OBIETTIVI:
**1)** Nel brano sui nomi professionali femminili, con quali parole finiamo per ringraziare Daniela dopo i dubbi sul titolo da usare?
**2)** Riassumi in due frasi il brano sui nomi professionali femminili.

____ TESTO PROPOSTO

Mi scusi, avvocatA…?

Immagine realizzata da Silvia Serena Bramblla

Immaginiamo di trovarci in uno studio legale per una consulenza, e alla fine dell’appuntamento vogliamo ringraziare Daniela, colei che ci ha seguito. Nella testa iniziano i primi dubbi: “la ringrazio, avvocato”, “la ringrazio, avvocatessa”, “la ringrazio, avvocata”, tant’è che alla fine ce ne usciamo con un “la ringrazio” e basta. Ma se di fronte a noi ci fosse stato Mario, i dubbi sarebbero stati così numerosi, o avremmo semplicemente risposto “la ringrazio, avvocato”? 

Perché dunque con i nomi femminili professionali possono emergere queste difficoltà? Sono solo parole, o hanno anche un risvolto sociale? E – ancora – che cosa possiamo dirci come professionisti dell’educazione?

________
____ DATI

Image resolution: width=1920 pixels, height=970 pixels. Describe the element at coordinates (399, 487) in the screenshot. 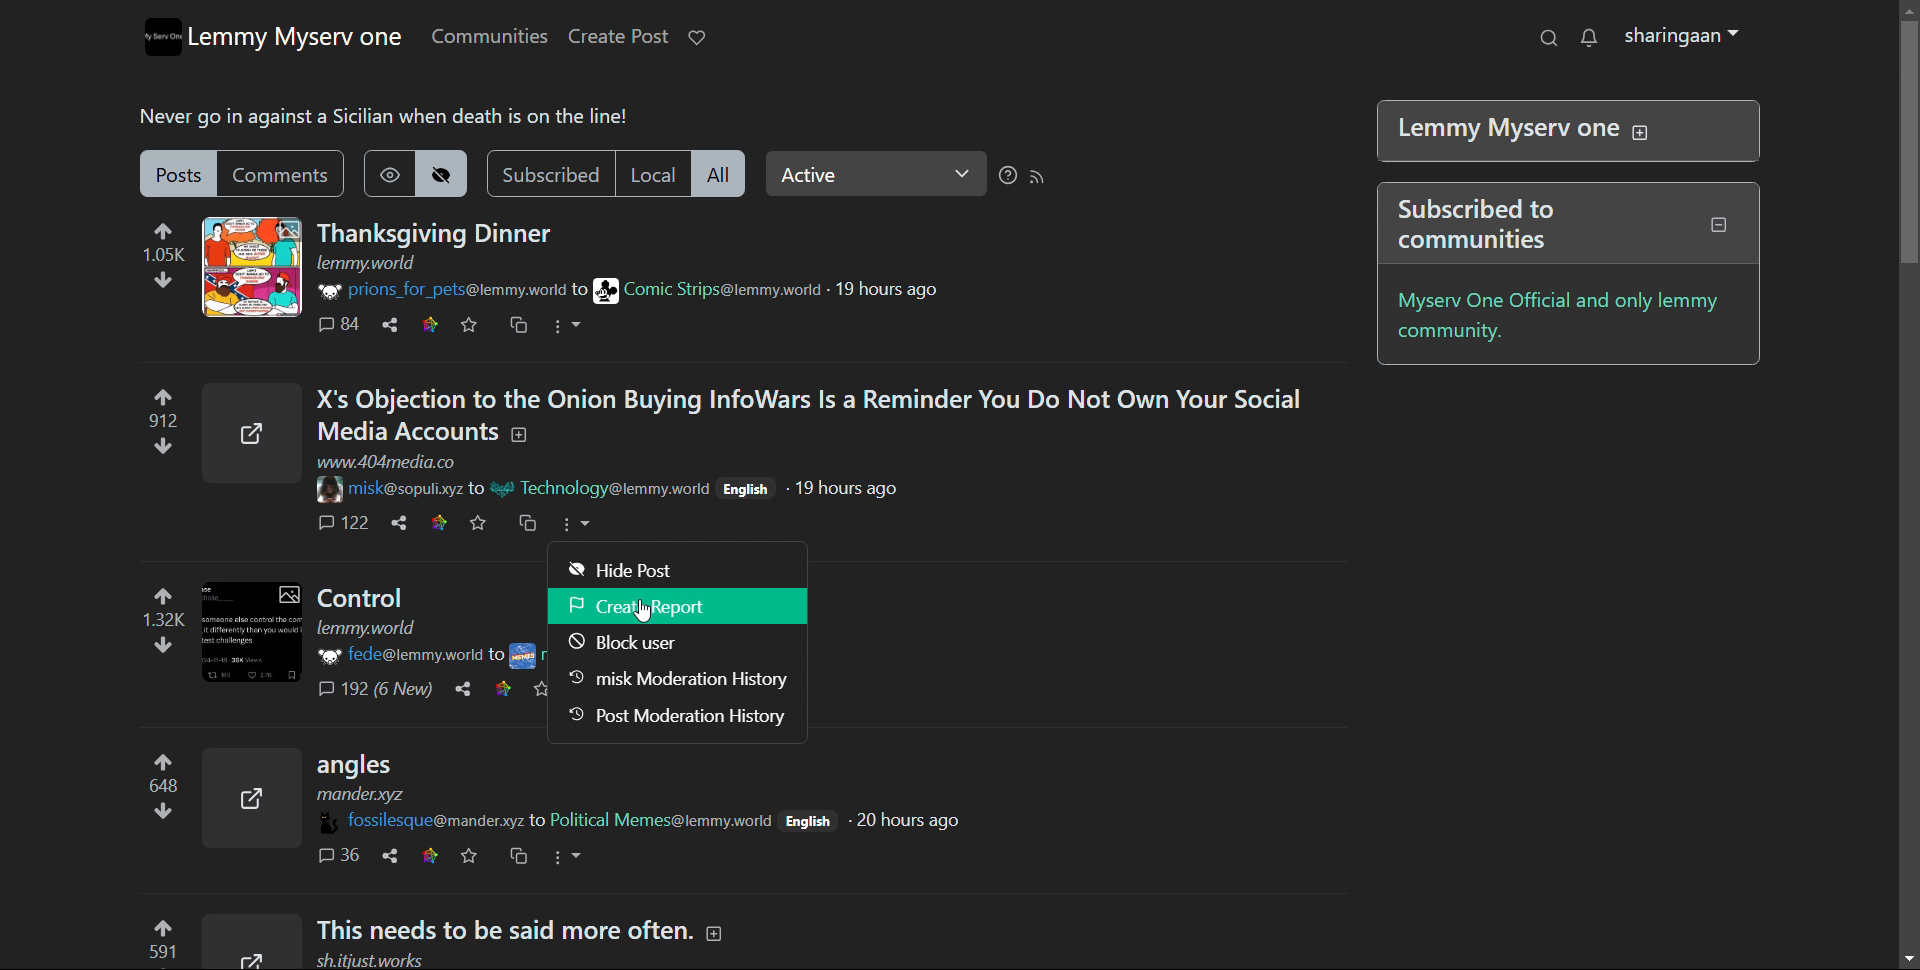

________

SOLUZIONI DEGLI ESERCIZI:
**1)** Con un semplice "la ringrazio" e basta.

**2)** Al termine di una consulenza legale, per ringraziare l'avvocata Daniela esitiamo tra "avvocato", "avvocatessa" e "avvocata" e alla fine diciamo solo "la ringrazio", mentre con Mario avremmo forse detto semplicemente "la ringrazio, avvocato". Ci si chiede quindi perché i nomi professionali femminili creino queste difficoltà, se abbiano anche un risvolto sociale e che cosa possano dirne i professionisti dell'educazione.